Alfonso d'Este (1476-1534), Duke of Ferrara, the persona used in Robert Browning's "My Last Duchess". By Peter Paul Rubins (1577-1640), 1600's. Courtesy Wikimedia Commons.

In ancient Latin, persona meant "mask." Today it does not usually refer to a literal mask but to the "social masks" all humans supposedly wear.

A persona, in the word's everyday usage, is a social role or a character played by an actor. This is an Italian word that derives from the Latin for a kind of mask made to resonate with the voice of the actor (per sonare meaning "to sound through").[1]
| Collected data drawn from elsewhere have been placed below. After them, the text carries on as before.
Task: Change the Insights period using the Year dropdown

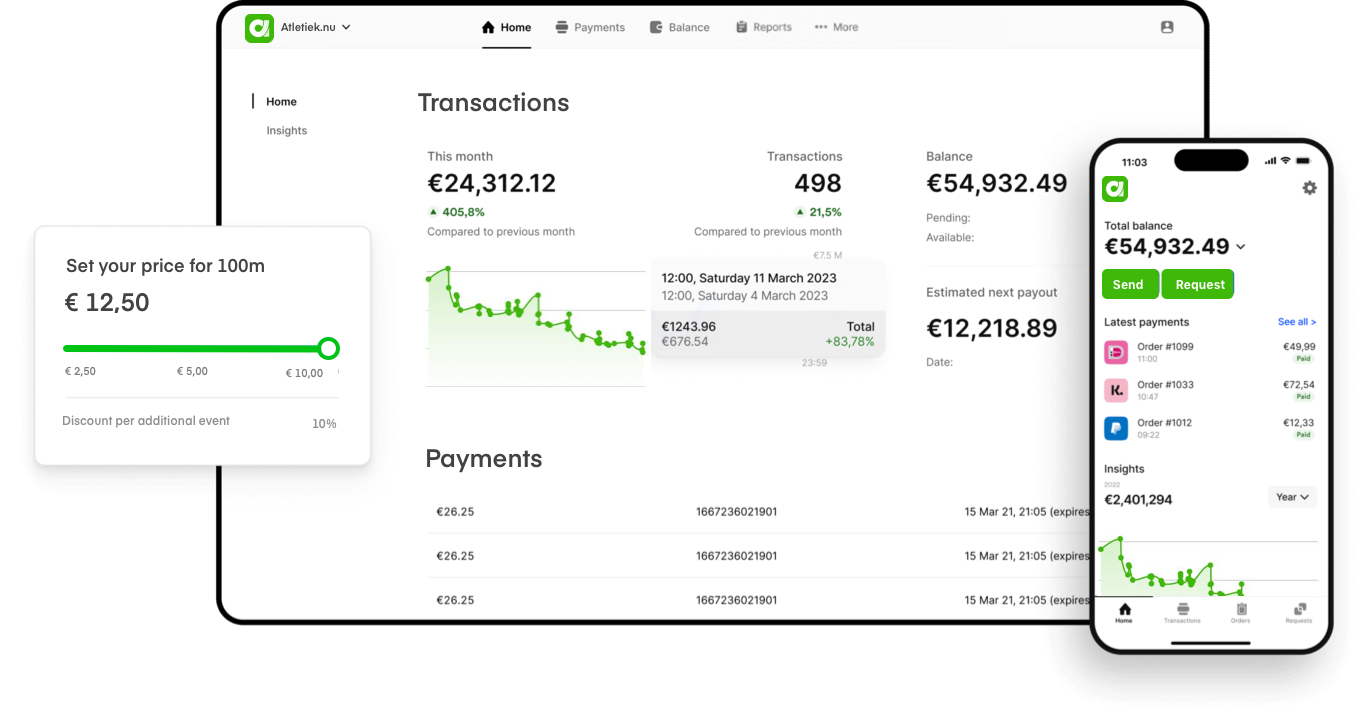Action: (x=1292, y=497)
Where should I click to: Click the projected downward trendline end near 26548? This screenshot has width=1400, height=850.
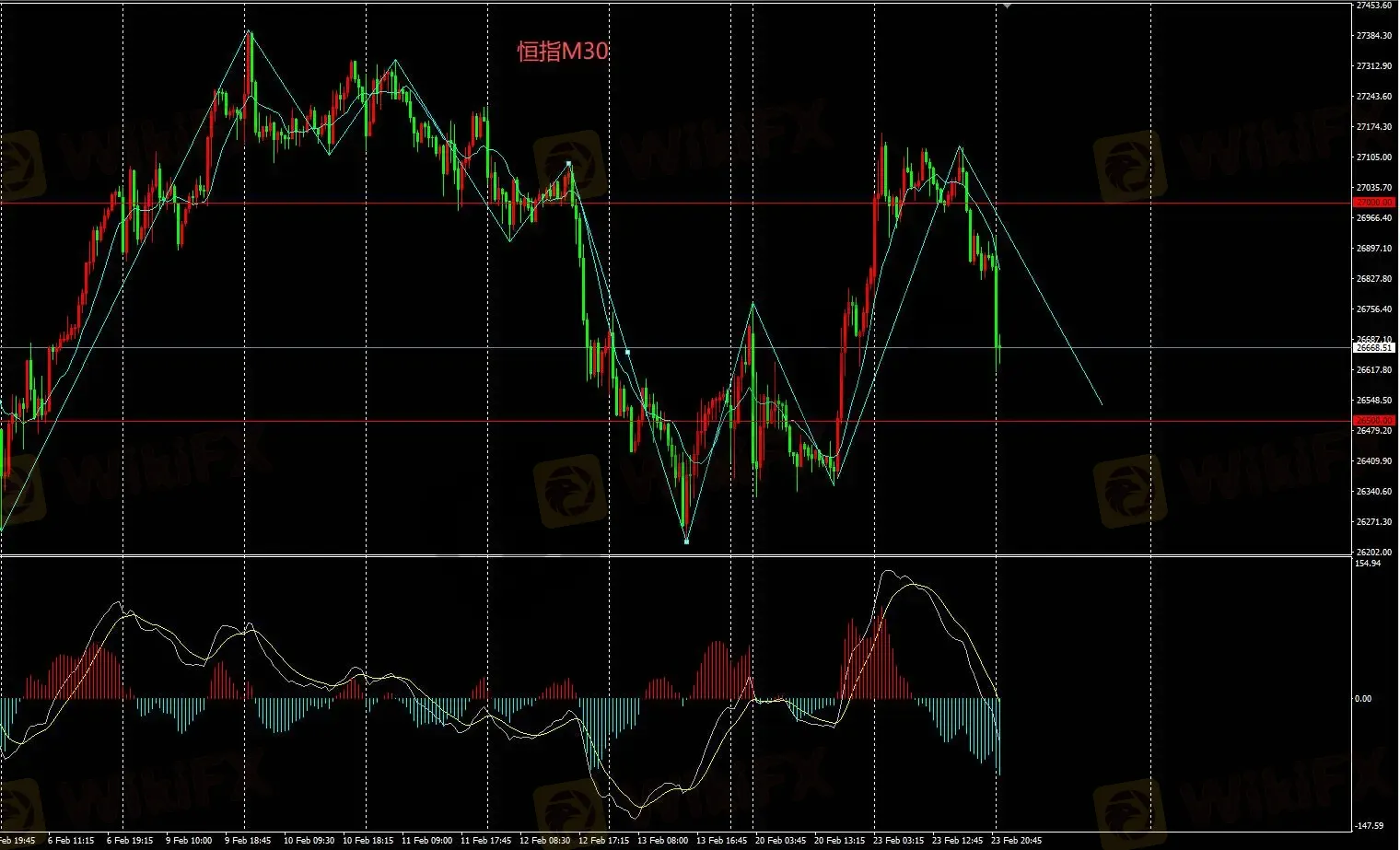(1101, 403)
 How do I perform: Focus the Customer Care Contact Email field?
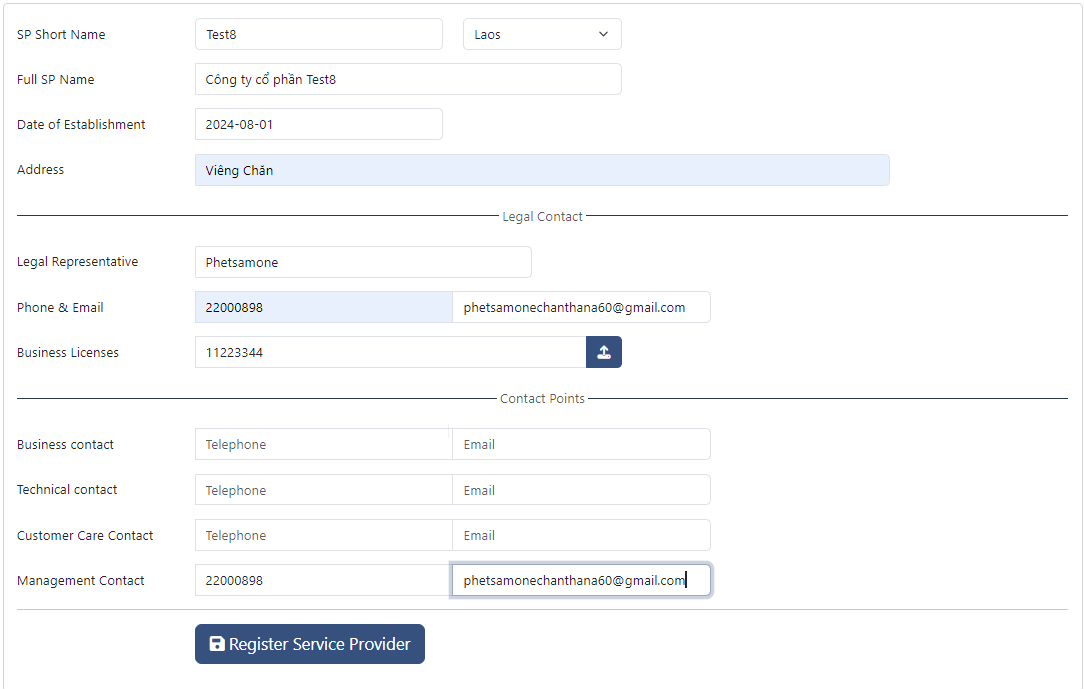[x=581, y=535]
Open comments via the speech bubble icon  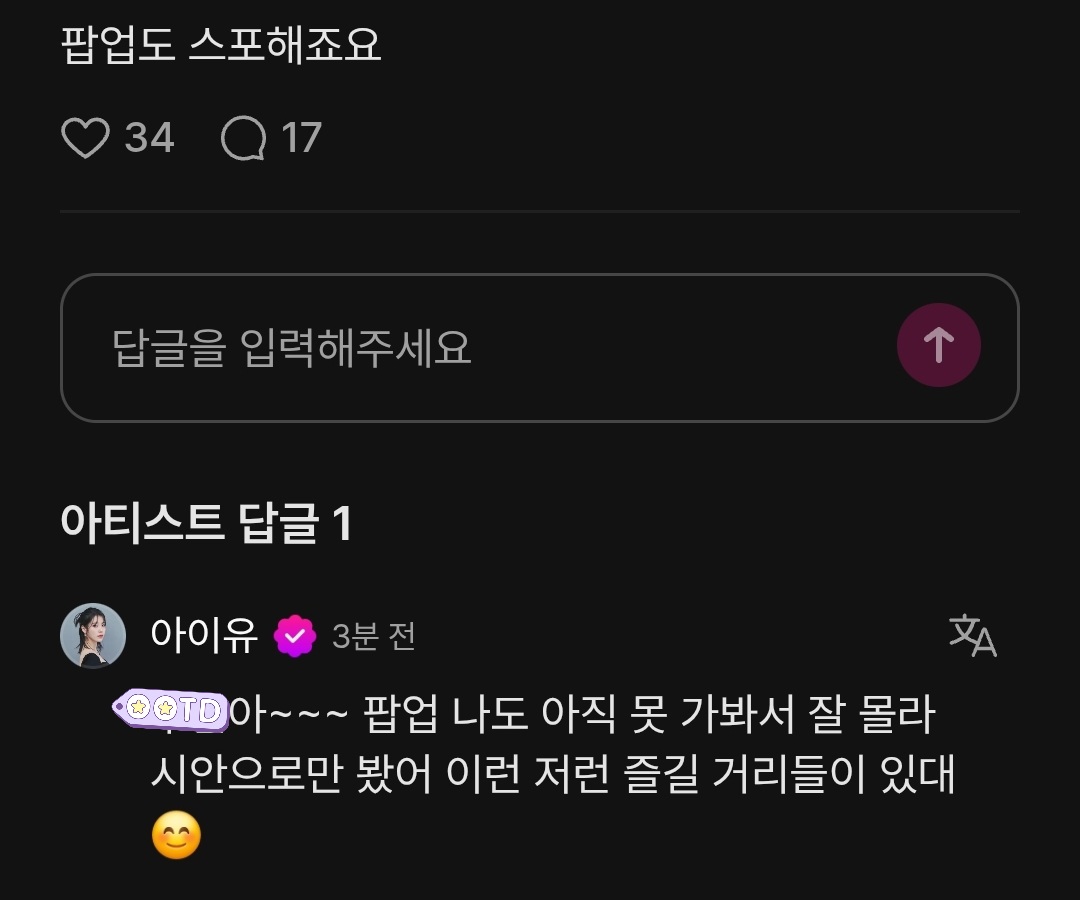coord(244,138)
The Latin word probably derived from the Etruscan word "phersu", with the same meaning, and that from the Greek πρόσωπον (prosōpon). Its meaning in the latter Roman period changed to indicate a "character" of a theatrical performance.

In poetryEdit

In poetry, a "persona" is a character, invented by the poet, who tells the story of the poem. Every poem has a speaker, the person who speaks (or thinks) the words of the poem. The speaker need not be the poet, but can be an invented persona. This technique is akin to playwrighting, in which the poet puts his poems in the mouths of his characters (such as in Shakespeare's monologues).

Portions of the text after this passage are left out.